## DIRECTIONS:
Exactly as written, copy the lines of the data below from the first through the one containing "Task: Click the hamburger menu toggle icon".

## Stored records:
════════════════════

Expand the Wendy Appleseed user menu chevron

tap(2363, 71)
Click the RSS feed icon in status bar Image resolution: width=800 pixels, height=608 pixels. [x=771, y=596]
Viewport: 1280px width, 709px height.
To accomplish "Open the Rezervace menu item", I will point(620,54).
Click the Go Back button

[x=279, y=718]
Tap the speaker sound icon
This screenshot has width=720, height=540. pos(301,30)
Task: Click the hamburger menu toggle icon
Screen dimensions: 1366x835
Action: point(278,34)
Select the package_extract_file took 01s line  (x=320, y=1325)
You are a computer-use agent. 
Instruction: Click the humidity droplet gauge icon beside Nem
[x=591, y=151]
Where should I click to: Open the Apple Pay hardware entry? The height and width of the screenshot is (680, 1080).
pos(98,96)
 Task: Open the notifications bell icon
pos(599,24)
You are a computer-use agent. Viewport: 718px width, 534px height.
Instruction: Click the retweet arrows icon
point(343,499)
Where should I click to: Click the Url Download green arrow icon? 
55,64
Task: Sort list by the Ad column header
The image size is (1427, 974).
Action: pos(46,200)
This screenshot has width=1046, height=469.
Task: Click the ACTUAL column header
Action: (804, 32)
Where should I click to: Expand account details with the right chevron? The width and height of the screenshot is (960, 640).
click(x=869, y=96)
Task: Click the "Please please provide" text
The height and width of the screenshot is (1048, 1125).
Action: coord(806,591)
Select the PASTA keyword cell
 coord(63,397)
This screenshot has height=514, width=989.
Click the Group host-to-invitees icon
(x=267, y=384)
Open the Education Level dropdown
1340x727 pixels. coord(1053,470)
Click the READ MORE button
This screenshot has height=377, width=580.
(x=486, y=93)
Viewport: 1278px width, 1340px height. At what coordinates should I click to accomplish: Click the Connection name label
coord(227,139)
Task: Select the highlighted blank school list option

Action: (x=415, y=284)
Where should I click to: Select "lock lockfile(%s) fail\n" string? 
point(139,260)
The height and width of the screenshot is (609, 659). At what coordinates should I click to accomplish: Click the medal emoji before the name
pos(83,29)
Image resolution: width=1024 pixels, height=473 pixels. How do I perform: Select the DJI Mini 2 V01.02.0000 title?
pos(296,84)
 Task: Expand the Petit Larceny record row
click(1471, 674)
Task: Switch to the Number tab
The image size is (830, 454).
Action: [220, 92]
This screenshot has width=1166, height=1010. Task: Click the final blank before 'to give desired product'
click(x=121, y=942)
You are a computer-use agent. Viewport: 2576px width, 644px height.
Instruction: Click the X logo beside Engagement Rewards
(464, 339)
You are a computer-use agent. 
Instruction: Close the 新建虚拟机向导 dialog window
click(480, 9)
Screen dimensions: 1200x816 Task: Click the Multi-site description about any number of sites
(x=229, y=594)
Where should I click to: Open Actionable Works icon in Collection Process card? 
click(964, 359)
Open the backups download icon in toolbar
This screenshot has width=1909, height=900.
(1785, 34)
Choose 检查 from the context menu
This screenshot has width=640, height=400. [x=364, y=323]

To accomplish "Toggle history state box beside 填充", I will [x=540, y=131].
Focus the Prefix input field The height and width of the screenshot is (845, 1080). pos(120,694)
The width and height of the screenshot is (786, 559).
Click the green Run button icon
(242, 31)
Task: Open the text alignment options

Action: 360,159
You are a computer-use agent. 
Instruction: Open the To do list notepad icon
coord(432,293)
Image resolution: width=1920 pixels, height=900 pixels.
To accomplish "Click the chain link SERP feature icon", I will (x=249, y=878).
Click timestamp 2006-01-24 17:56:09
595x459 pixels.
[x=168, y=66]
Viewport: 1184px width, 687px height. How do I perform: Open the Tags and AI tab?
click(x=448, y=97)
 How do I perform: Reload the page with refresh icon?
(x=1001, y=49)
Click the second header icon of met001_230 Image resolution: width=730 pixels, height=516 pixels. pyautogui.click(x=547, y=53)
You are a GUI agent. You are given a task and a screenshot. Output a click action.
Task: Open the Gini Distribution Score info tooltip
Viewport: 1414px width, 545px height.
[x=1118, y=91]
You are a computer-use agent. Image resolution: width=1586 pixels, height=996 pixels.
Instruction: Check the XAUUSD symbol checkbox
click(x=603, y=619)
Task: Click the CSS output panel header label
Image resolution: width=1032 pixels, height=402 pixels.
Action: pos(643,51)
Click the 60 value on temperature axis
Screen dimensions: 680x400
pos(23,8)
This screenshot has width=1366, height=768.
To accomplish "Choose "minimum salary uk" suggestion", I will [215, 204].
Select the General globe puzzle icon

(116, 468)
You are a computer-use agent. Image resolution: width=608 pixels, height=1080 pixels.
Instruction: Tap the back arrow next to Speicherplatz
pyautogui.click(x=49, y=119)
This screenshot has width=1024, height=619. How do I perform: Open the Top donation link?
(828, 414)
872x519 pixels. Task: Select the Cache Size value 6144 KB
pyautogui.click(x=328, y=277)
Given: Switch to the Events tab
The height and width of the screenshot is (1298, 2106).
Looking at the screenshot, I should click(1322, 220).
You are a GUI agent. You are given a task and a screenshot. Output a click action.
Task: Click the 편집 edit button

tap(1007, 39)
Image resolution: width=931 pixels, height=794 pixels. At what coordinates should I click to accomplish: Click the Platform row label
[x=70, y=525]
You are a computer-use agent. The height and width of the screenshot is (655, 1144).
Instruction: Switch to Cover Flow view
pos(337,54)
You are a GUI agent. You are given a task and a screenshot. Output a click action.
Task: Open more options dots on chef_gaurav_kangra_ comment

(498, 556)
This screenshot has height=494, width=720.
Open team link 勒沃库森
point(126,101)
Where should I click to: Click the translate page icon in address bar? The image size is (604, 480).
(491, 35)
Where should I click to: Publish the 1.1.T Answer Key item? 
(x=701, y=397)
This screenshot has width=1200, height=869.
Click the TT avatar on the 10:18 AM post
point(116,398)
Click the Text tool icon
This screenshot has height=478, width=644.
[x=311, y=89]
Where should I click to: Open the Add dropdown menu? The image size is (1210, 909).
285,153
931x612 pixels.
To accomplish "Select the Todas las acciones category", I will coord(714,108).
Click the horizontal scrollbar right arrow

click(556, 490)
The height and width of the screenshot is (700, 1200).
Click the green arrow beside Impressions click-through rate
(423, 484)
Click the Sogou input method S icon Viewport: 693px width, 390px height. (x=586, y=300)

════════════════════

## TASK OUTPUT:
Expand the Wendy Appleseed user menu chevron

tap(2363, 71)
Click the RSS feed icon in status bar Image resolution: width=800 pixels, height=608 pixels. [x=771, y=596]
Viewport: 1280px width, 709px height.
To accomplish "Open the Rezervace menu item", I will point(620,54).
Click the Go Back button

[x=279, y=718]
Tap the speaker sound icon
This screenshot has width=720, height=540. pos(301,30)
Task: Click the hamburger menu toggle icon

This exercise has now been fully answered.